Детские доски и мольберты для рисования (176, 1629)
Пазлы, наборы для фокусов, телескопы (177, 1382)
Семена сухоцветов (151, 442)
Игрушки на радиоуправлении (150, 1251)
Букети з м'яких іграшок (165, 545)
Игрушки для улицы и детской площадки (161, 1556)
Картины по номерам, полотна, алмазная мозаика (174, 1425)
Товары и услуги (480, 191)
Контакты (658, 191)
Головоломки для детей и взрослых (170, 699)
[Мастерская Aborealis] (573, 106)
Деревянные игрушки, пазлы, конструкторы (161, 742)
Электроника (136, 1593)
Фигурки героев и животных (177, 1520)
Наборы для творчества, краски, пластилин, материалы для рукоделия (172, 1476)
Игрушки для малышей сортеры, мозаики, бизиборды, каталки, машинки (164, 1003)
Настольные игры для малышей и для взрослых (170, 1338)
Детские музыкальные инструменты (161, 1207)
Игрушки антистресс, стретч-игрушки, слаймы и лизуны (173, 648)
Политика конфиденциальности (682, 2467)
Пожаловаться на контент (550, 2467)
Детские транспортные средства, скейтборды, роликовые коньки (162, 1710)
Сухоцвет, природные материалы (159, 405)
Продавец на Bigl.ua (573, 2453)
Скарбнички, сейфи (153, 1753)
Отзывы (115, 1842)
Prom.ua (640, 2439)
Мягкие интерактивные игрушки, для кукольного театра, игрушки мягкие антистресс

+++

From the data, pick out every line that includes "антистресс".

- _YOUR SOLUTION_
Игрушки антистресс, стретч-игрушки, слаймы и лизуны (173, 648)
Мягкие интерактивные игрушки, для кукольного театра, игрушки мягкие антистресс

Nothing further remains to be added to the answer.